Wedding rituals in Daraa: heavy burdens on groom

A bridal clothing store in the town of Tafas in southern Daraa governorate - 10 November 2022 (Enab Baladi/Halim Muhammad)

A bridal clothing store in the town of Tafas in southern Daraa governorate - 10 November 2022 (Enab Baladi/Halim Muhammad)


Daraa – Halim Muhammad

The high costs of marriage contributed to pushing some young men in the southern governorate of Daraa to refrain from the idea of ​​emotional and social bonding.

The wedding ceremony is a social ritual and a moment that the couple records in the archive of their memories.

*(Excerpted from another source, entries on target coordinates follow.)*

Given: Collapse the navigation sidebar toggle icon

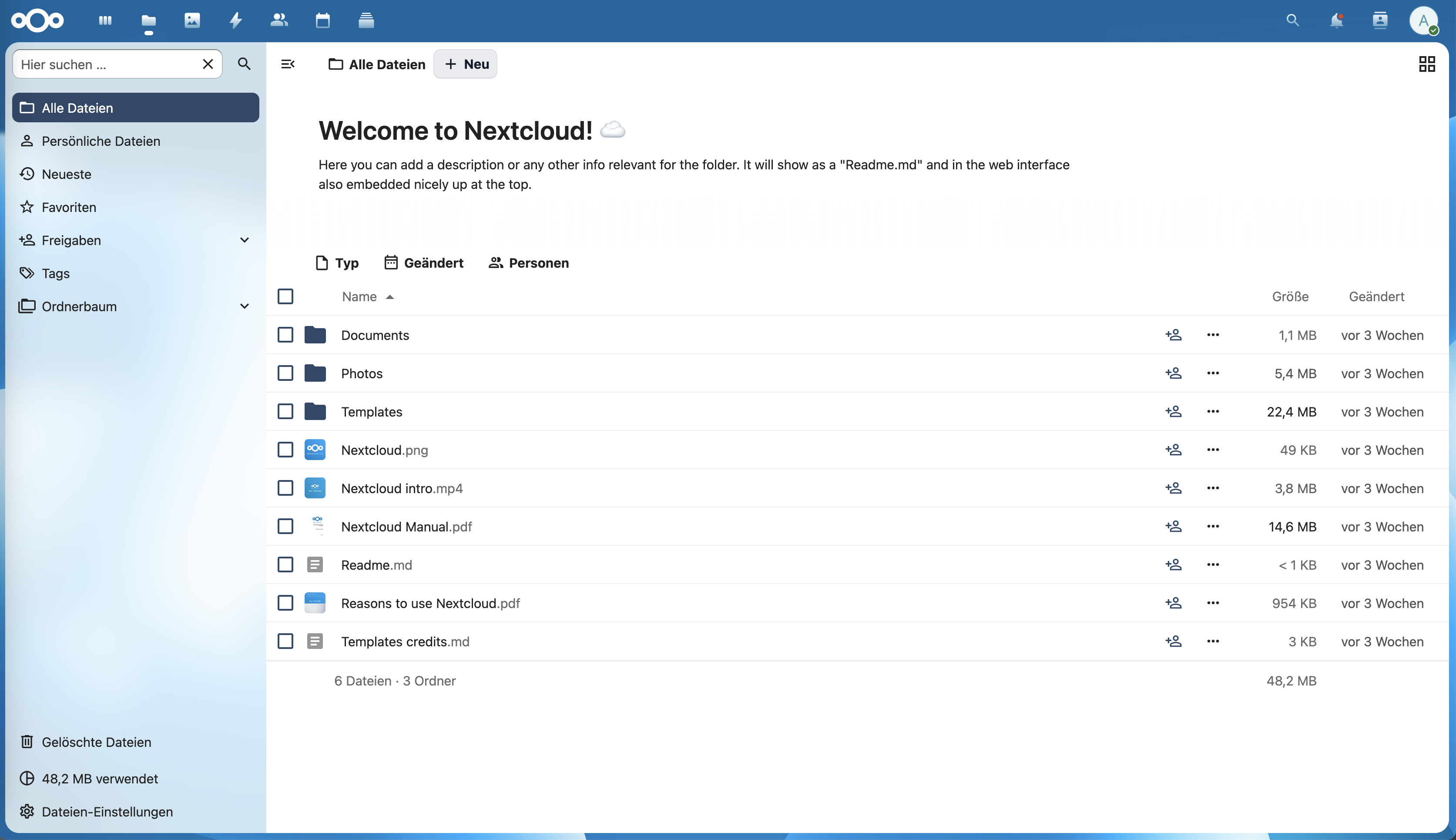Looking at the screenshot, I should [x=288, y=64].
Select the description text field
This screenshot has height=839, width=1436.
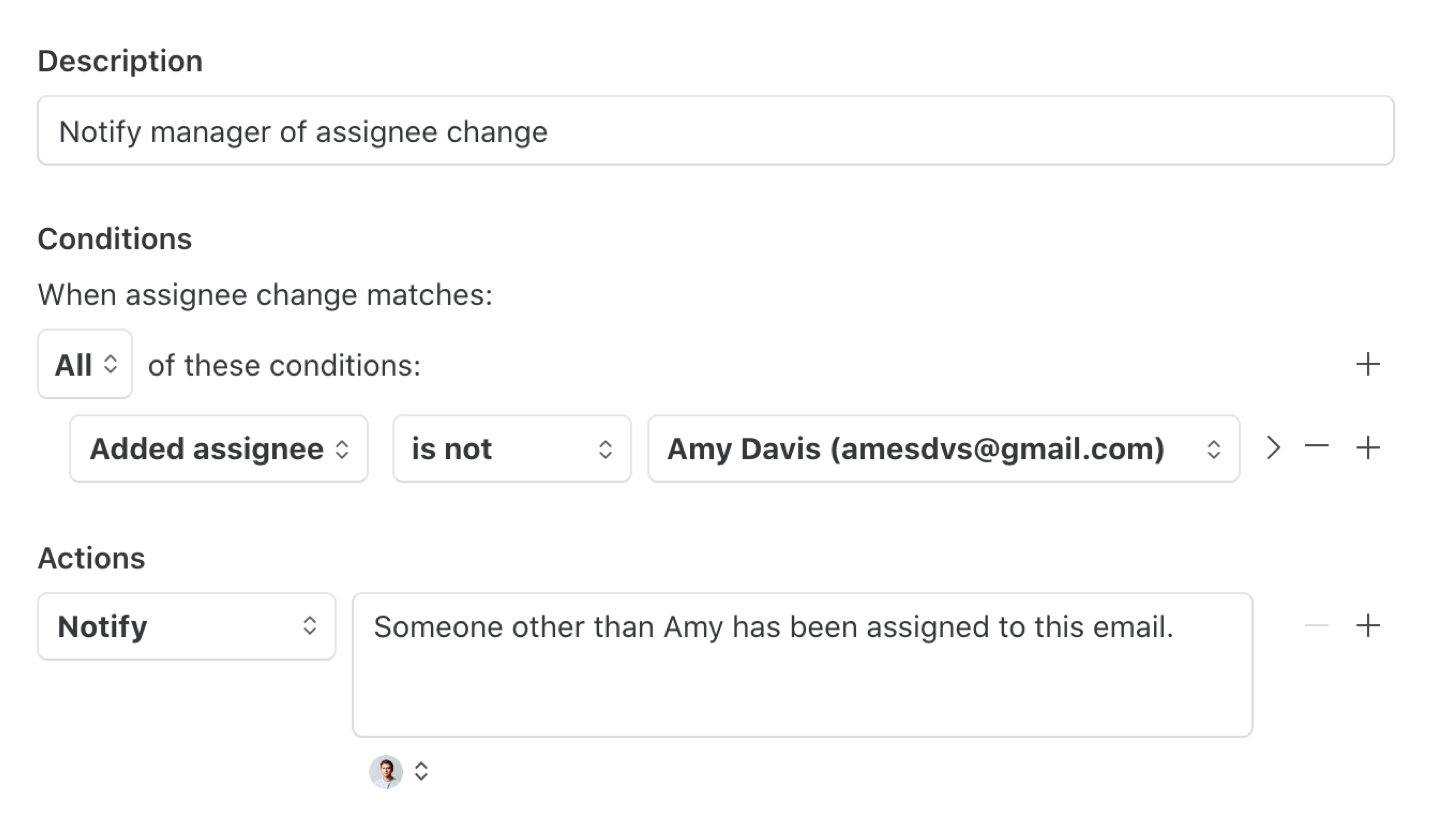(x=715, y=131)
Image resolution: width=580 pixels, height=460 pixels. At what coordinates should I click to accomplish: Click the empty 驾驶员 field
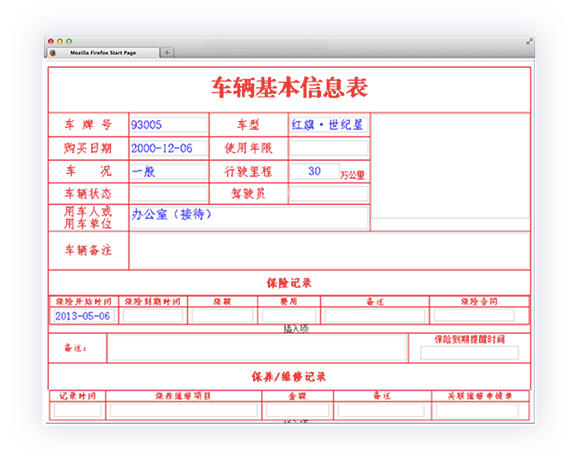(x=328, y=193)
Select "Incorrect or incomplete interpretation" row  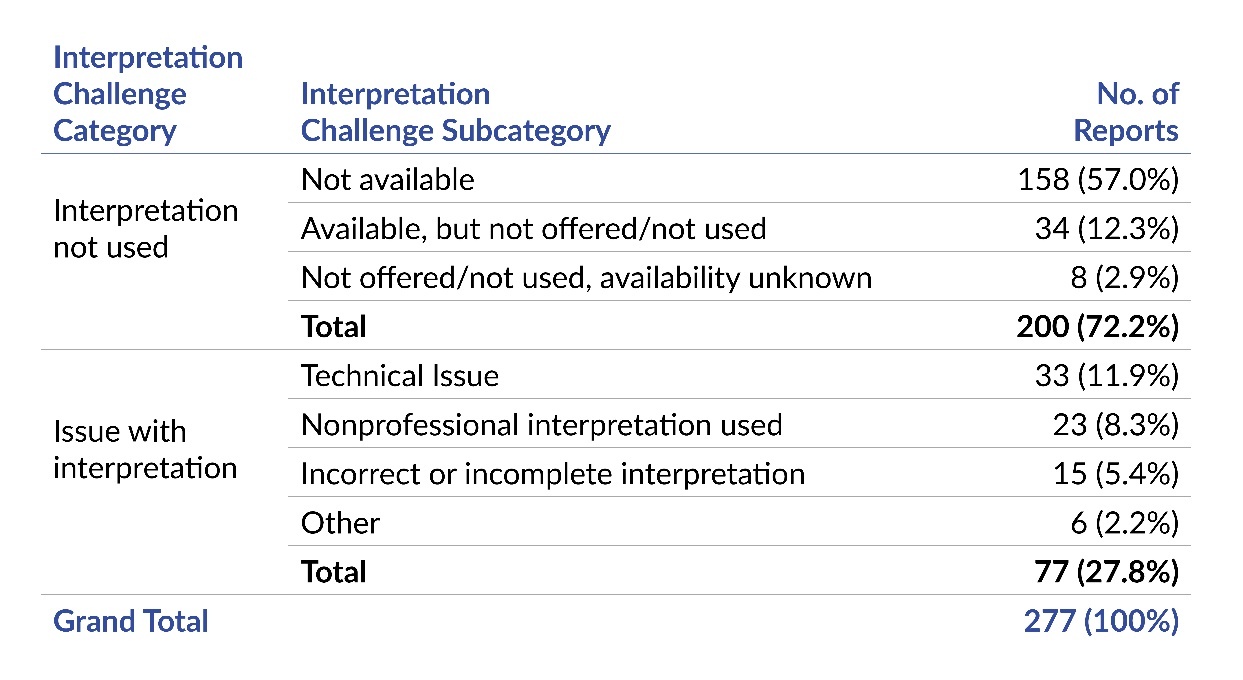point(552,473)
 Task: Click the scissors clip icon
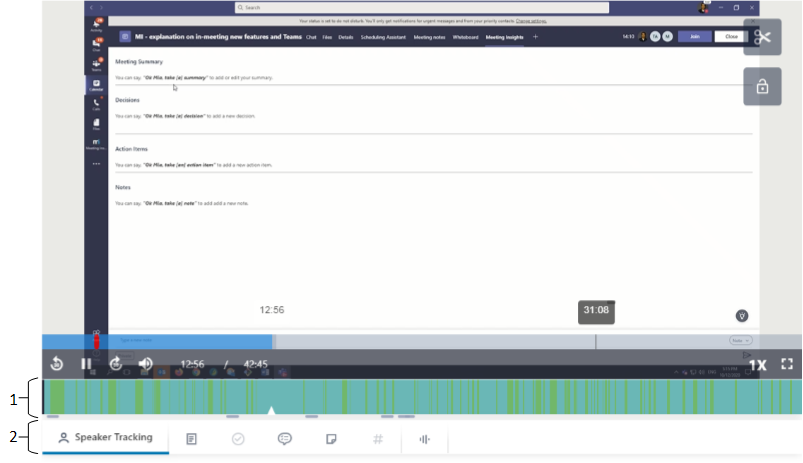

It has become an indispensable source of material exhaustion due to the customs and traditions of the region, as well as the requirements placed on the shoulders of young men, which do not begin with securing and equipping the house and do not end with living conditions.

The wedding ritual is accompanied by a set of activities and obligations that must be implemented before the promised moment in order for the bride to appear in the best possible way.

This is done through three steps in which the women, accompanied by the bride, go to the hairdresser to adorn themselves for the engagement day, the “Henna” day (pre-wedding event), and finally, the wedding day, without canceling the costs incurred by the three visits to the women’s hairdresser.

The costs usually range between 1 million SYP to 1,5 million SYP, for the bride’s makeup and hairstyling on each of these occasions, according to what was reported by Enab Baladi’s correspondent in Daraa.

No control

The 25-year-old Hussein, who works in an olive field in the western countryside of Daraa, is about to get married, but he considered the costs of the women’s hairdressing salon in itself an exhausting financial burden, linking the matter at the same time to what he said was “lack of oversight.”

The young man told Enab Baladi, “The pricing in women’s barbershops is uncontrolled, and there is no unified pricing.

“Each hairdressing salon has prices that it sets separately from the prices of other salons in exchange for the services it provides,” he added.

The prices of these services are necessarily higher in the city of Daraa when compared to the prices in the countryside, where salons of this kind are also common.

“The bride chooses the hairdressing salon she wants, which prevents the groom from looking for a salon with lower costs and prices,” said Hussein, who paid one million SYP to prepare his bride on the day of the engagement only, and is expected to pay twice that amount on the wedding day.

(1 USD=3000 SYP due to Central Bank, but the pound is trading around 5,300 to the dollar)

​​The tariff for women’s hairdressing ranged between 300,000 and 400,000 SYP during the past year, but its increase during the current year has more than doubled.

Youssef, 28, a young man from the western countryside of Daraa, works in the field of agriculture according to the daily wage system at a wage of 15,000 Syrian pounds per day.

He explained to Enab Baladi that he wants to secure the requirements for marriage before taking this direction, including the not insignificant additional costs, such as the wages of women’s barbershops and others.

Youssef considered “marriage unattainable, in light of the high cost of living and securing a home, as well as wedding costs.”

On the other hand, the 21-year-old Dana believes that engagement and wedding ceremonies are among her most important wishes and visions for her future marriage, considering that they are the only joy of its kind that comes only once in a lifetime.

She explained to Enab Baladi that high wages, obstacles, and rising prices will not push her to give up this ritual.

Expensive costs

Saeed Qattan, a member of the Craftsman’s Association in Damascus, told the government Tishreen newspaper last July that the price of men’s and women’s haircuts differs according to the degree of classification of the barber by the craft association, pointing to the difficulty of adjusting the price due to the different hair and skin types of customers.

Qattan referred to what he considered a “confusion about barbershop tariffs,” as they amounted to one and a half million Syrian pounds in some Damascus women’s barbershops, which violates the official pricing and threatens the salon’s owner to close down or revoke the license to practice the profession.

According to Wafaa, 33, who works in a women’s barbershop, the costs also include makeup, whose prices necessarily vary according to the types of cosmetics, many of which are imported, in addition to the costs of the hairdressing salon itself, such as the absent electricity that is replaced by generators.

The wedding dress is considered part of this “ritual of adornment” despite its unique use, which can be summed up in a few hours, after which it is folded in the closets. The cost of renting a second-hand dress can reach 1 million SYP, while the price of a new one can reach 2 million SYP.

In early October, Enab Baladi prepared a report entitled “Not only for economic reasons, Syrian youth do not want to get married,” in which it dealt with the phenomenon of reluctance to marry in Syria and its causes that are not limited to economic ones, as well as the social effects of this situation.